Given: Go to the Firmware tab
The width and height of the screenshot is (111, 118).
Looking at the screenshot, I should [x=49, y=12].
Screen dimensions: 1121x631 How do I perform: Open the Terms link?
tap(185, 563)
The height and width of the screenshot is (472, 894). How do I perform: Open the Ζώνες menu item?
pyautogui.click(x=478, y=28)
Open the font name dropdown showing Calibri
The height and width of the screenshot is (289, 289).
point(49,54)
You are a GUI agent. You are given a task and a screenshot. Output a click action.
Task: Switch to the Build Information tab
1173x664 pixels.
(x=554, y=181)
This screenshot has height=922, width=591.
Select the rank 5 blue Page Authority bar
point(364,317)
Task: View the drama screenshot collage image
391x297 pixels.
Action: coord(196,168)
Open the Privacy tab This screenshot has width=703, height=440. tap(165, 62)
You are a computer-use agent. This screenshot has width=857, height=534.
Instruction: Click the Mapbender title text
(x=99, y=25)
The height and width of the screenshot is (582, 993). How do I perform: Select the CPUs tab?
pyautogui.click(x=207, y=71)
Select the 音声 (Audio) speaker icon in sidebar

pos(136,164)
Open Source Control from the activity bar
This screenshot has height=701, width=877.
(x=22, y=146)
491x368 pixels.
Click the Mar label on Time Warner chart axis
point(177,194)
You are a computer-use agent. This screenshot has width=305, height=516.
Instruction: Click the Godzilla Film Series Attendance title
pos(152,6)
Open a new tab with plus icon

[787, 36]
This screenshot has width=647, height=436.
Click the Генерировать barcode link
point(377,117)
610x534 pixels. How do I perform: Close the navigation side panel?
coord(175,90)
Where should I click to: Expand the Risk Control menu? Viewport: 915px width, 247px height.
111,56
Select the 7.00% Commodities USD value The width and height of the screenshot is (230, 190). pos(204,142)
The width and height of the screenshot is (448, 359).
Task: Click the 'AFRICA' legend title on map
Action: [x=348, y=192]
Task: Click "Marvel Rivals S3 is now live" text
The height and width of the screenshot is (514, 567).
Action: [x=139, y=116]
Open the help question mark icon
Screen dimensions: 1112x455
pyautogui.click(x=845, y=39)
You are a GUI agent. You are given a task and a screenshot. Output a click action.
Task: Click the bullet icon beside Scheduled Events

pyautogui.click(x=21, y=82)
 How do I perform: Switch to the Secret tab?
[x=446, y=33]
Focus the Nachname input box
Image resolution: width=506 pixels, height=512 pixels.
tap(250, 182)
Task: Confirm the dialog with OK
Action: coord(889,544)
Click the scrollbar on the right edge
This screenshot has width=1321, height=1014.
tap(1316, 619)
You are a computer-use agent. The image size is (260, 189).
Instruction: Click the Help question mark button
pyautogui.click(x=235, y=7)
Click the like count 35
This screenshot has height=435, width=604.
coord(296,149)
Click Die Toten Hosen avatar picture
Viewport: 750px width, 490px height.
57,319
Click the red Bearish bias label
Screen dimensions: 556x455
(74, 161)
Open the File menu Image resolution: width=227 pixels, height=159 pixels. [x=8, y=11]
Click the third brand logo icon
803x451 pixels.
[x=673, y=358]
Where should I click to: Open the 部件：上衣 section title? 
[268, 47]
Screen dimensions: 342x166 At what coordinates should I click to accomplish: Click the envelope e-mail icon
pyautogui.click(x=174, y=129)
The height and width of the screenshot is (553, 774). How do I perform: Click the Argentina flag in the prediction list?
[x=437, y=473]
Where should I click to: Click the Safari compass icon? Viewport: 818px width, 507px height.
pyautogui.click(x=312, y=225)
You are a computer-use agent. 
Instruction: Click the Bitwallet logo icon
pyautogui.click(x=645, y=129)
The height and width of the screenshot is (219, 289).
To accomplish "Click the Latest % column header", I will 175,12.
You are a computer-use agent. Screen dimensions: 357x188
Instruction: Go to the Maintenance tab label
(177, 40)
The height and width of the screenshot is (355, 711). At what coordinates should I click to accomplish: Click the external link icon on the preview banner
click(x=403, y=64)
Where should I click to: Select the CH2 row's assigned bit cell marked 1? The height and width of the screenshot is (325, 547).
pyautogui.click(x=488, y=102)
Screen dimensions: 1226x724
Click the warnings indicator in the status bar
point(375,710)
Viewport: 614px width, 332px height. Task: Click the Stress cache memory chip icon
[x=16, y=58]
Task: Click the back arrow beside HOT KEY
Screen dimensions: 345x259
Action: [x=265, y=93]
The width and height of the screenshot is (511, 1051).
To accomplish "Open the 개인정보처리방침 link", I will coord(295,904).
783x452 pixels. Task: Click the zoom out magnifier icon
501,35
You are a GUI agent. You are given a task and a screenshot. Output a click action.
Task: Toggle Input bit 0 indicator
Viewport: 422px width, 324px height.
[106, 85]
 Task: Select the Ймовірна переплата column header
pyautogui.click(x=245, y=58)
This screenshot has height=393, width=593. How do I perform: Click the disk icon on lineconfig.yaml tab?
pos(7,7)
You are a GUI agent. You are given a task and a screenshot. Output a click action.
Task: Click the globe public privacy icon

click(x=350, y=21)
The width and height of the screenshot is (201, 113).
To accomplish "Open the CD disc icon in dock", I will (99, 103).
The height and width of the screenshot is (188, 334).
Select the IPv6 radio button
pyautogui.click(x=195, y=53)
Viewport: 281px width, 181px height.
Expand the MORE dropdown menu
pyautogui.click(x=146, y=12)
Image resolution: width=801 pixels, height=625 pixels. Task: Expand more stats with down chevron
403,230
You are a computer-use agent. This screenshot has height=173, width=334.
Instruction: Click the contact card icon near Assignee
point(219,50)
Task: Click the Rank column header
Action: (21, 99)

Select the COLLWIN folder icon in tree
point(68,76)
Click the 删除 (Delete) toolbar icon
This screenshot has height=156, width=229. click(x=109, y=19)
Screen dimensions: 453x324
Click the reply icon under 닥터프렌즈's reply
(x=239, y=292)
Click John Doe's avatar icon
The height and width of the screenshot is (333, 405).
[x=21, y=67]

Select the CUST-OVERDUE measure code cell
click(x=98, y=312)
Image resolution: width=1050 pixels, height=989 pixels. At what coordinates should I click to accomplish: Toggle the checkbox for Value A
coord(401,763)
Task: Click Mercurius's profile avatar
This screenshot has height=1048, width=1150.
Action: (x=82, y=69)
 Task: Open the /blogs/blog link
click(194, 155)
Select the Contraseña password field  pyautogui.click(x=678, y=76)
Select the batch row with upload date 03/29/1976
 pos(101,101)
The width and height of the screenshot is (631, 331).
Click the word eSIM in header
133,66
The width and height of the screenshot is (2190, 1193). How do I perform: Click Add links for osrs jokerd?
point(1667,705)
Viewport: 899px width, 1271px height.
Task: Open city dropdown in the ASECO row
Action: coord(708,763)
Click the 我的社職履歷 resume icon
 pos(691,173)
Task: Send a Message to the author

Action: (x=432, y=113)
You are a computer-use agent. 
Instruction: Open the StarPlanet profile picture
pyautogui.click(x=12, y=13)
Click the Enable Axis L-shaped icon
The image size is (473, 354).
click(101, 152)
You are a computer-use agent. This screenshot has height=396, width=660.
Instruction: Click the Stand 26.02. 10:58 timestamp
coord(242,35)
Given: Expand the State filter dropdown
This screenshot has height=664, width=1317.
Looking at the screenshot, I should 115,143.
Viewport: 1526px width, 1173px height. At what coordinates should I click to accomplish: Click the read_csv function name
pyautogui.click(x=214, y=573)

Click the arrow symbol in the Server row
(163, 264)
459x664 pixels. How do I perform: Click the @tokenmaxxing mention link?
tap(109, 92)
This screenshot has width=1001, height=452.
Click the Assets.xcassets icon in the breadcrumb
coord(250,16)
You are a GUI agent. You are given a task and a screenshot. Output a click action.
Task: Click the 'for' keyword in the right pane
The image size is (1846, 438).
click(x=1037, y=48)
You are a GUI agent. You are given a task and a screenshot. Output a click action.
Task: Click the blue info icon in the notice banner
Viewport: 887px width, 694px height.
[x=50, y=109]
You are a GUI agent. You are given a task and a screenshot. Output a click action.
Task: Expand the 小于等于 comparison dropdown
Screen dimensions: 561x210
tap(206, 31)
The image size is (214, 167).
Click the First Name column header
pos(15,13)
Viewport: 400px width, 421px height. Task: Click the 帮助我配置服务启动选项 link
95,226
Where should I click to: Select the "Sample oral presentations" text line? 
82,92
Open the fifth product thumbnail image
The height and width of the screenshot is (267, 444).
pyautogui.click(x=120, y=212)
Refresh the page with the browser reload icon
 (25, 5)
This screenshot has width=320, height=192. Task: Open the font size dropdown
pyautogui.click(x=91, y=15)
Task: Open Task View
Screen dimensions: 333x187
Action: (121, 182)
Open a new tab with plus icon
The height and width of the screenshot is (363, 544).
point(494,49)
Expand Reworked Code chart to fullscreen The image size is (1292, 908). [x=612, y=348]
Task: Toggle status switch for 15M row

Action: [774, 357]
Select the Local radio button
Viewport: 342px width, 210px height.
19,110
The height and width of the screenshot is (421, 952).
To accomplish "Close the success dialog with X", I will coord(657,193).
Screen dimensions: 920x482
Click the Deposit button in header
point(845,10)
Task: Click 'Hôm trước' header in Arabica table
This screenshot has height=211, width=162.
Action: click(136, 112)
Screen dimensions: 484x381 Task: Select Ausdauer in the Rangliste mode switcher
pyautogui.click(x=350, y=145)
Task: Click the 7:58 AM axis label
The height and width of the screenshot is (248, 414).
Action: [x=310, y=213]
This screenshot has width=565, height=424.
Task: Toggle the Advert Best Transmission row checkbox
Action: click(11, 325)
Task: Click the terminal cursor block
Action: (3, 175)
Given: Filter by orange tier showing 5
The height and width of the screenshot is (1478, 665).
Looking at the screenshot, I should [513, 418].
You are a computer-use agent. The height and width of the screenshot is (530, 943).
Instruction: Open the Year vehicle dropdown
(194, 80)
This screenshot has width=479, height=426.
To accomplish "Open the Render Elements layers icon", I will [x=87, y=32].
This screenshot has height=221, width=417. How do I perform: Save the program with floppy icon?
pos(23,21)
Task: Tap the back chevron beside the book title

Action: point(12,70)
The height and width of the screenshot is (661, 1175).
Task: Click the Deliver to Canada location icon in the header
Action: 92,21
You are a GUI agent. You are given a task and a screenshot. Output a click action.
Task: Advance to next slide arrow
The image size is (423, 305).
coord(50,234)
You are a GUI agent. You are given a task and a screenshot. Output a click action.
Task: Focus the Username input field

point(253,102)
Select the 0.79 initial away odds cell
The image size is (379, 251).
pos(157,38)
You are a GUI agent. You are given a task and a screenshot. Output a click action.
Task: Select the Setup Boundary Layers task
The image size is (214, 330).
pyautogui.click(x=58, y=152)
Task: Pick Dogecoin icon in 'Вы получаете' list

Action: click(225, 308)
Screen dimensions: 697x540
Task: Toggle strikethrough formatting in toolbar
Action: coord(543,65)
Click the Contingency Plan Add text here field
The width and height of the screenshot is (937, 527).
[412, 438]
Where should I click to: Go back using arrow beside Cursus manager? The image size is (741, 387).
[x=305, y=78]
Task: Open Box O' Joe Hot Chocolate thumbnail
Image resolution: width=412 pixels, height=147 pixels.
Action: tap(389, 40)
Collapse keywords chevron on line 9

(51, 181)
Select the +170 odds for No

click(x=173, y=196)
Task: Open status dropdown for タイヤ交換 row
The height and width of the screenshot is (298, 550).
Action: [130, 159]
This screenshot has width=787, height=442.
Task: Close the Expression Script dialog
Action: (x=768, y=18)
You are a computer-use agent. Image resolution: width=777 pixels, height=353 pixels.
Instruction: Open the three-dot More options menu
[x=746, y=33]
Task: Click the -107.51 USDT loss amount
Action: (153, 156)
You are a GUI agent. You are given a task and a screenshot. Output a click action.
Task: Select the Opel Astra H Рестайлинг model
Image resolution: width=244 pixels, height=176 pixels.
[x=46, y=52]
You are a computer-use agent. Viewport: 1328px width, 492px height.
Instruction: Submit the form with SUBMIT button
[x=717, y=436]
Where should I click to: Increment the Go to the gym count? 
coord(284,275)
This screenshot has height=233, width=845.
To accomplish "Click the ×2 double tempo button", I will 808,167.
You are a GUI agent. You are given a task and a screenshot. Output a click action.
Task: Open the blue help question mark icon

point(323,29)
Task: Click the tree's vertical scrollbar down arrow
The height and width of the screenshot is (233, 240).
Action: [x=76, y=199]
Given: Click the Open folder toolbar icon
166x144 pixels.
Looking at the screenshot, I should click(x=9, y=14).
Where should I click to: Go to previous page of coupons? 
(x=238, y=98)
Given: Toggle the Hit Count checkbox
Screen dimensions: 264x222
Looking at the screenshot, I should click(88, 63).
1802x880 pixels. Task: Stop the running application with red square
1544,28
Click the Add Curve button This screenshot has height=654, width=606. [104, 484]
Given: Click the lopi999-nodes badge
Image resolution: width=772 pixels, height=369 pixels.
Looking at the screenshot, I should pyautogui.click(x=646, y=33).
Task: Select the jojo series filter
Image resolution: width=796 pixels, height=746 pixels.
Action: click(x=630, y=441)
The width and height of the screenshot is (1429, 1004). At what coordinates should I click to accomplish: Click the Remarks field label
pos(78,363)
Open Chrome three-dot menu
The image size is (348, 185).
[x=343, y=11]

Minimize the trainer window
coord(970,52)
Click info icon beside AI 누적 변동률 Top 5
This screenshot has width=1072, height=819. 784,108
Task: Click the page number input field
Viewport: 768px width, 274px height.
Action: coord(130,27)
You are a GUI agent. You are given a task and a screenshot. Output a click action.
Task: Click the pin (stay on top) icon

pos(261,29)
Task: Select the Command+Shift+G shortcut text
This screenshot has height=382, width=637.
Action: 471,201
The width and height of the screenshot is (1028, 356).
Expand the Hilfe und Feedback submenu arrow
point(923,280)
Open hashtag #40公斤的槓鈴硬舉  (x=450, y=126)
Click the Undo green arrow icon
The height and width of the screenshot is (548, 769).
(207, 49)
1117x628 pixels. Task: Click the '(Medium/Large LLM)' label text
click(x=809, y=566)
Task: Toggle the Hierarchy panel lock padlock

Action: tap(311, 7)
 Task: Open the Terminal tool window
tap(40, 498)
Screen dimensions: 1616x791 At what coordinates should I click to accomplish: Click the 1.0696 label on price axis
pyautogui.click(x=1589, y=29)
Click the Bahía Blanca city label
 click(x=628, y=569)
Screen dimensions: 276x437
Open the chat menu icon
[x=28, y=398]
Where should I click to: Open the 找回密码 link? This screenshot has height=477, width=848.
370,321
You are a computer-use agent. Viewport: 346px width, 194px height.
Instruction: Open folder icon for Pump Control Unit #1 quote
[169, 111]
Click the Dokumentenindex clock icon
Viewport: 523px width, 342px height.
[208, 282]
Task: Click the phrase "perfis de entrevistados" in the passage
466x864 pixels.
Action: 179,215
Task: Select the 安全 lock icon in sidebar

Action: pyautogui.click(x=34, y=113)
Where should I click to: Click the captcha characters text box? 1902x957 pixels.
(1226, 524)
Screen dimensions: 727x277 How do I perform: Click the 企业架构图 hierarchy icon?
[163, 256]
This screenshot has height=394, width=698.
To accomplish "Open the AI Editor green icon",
# # # # #
Please retype, exactly as written, every line from the line containing "Where should I click to: Open the 找回密码" through the last line of the records above, including both of those lines, and nothing else.

Where should I click to: Open the 找回密码 link? This screenshot has height=477, width=848.
370,321
You are a computer-use agent. Viewport: 346px width, 194px height.
Instruction: Open folder icon for Pump Control Unit #1 quote
[169, 111]
Click the Dokumentenindex clock icon
Viewport: 523px width, 342px height.
[208, 282]
Task: Click the phrase "perfis de entrevistados" in the passage
466x864 pixels.
Action: 179,215
Task: Select the 安全 lock icon in sidebar

Action: pyautogui.click(x=34, y=113)
Where should I click to: Click the captcha characters text box? 1902x957 pixels.
(1226, 524)
Screen dimensions: 727x277 How do I perform: Click the 企业架构图 hierarchy icon?
[163, 256]
This screenshot has height=394, width=698.
To accomplish "Open the AI Editor green icon",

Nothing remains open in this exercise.